What to work on
Give an exact reproduction of the lines from the one with "Instruction: Open the" to the final line of the entries below, both ends included, and omit the pictures.
* * * * *
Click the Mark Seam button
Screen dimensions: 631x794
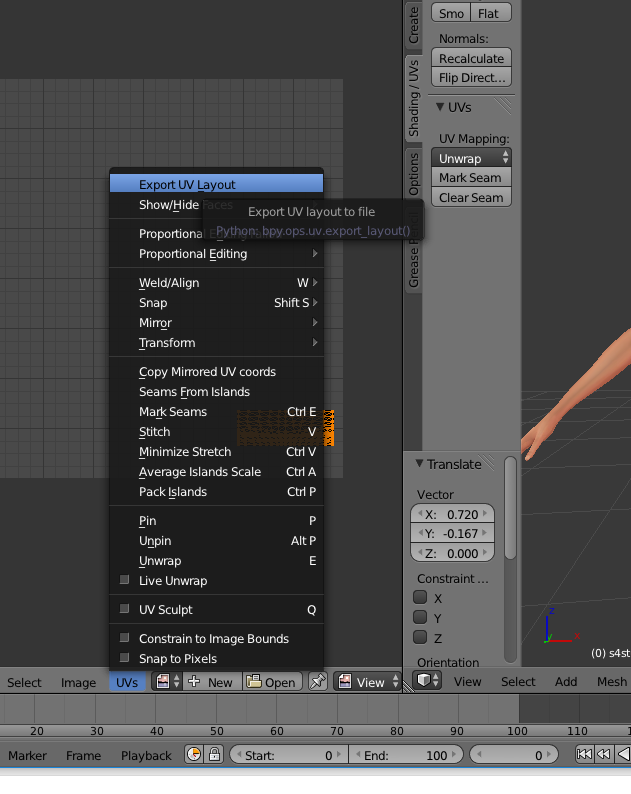[471, 178]
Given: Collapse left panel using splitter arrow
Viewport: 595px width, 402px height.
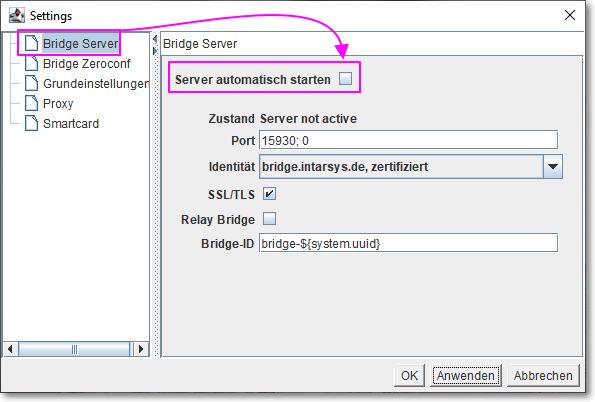Looking at the screenshot, I should pos(155,39).
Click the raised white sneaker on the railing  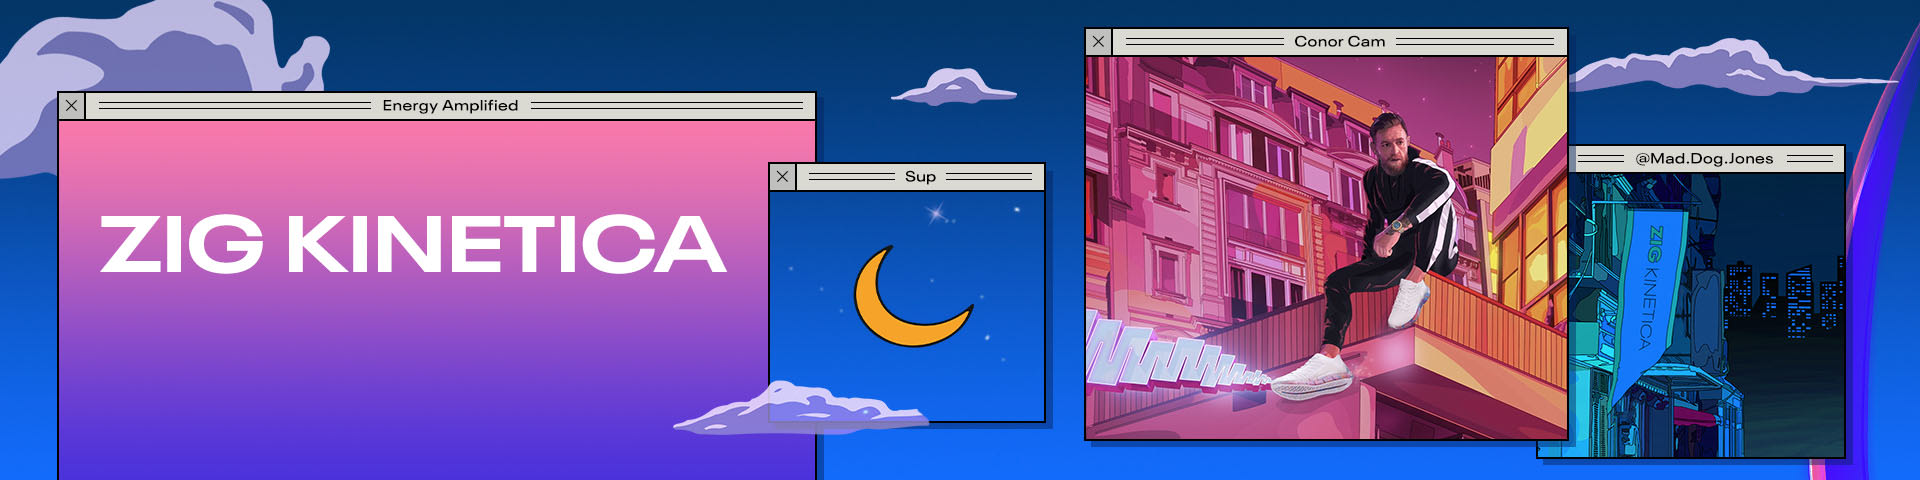click(x=1409, y=300)
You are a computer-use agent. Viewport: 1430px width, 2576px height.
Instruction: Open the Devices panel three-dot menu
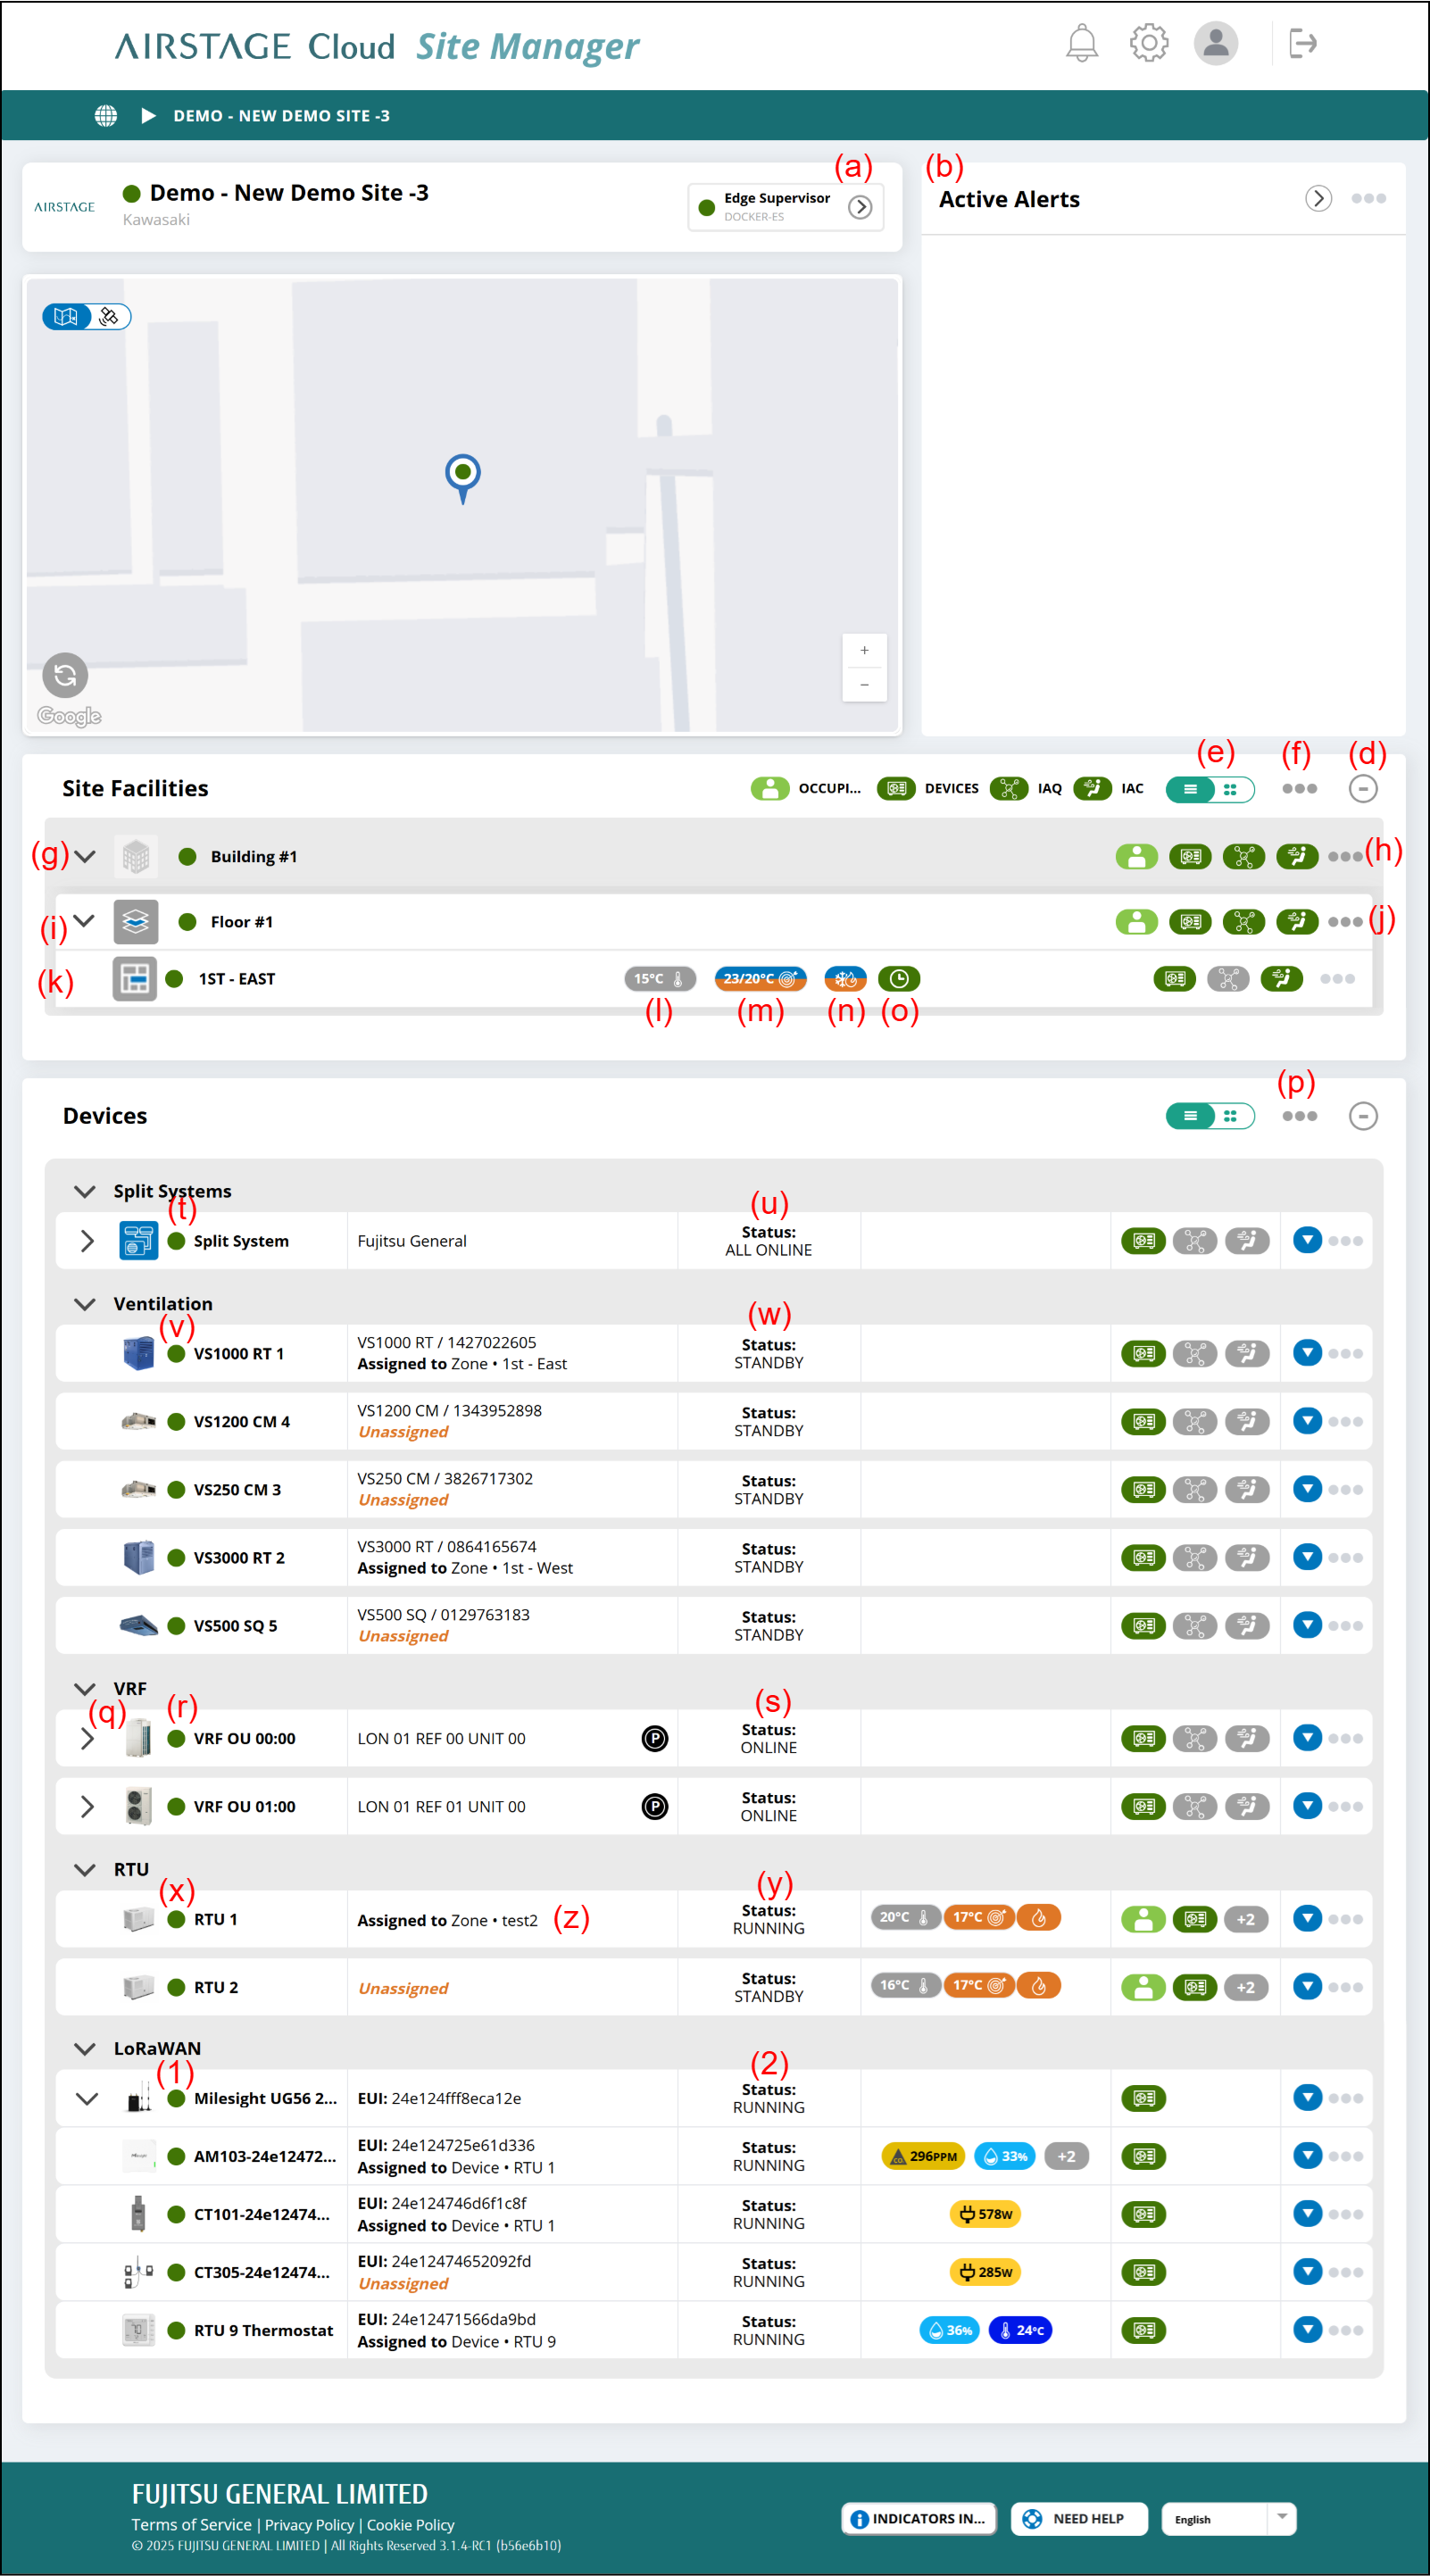(1298, 1116)
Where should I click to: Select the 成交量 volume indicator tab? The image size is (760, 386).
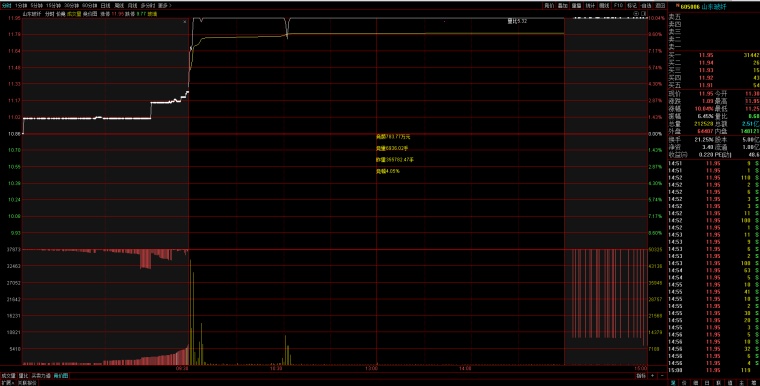(8, 376)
* * * * *
Answer to this problem
Instruction: Open the Devices panel three-dot menu
(1298, 1116)
Where should I click to: Select the 成交量 volume indicator tab? The image size is (760, 386).
(8, 376)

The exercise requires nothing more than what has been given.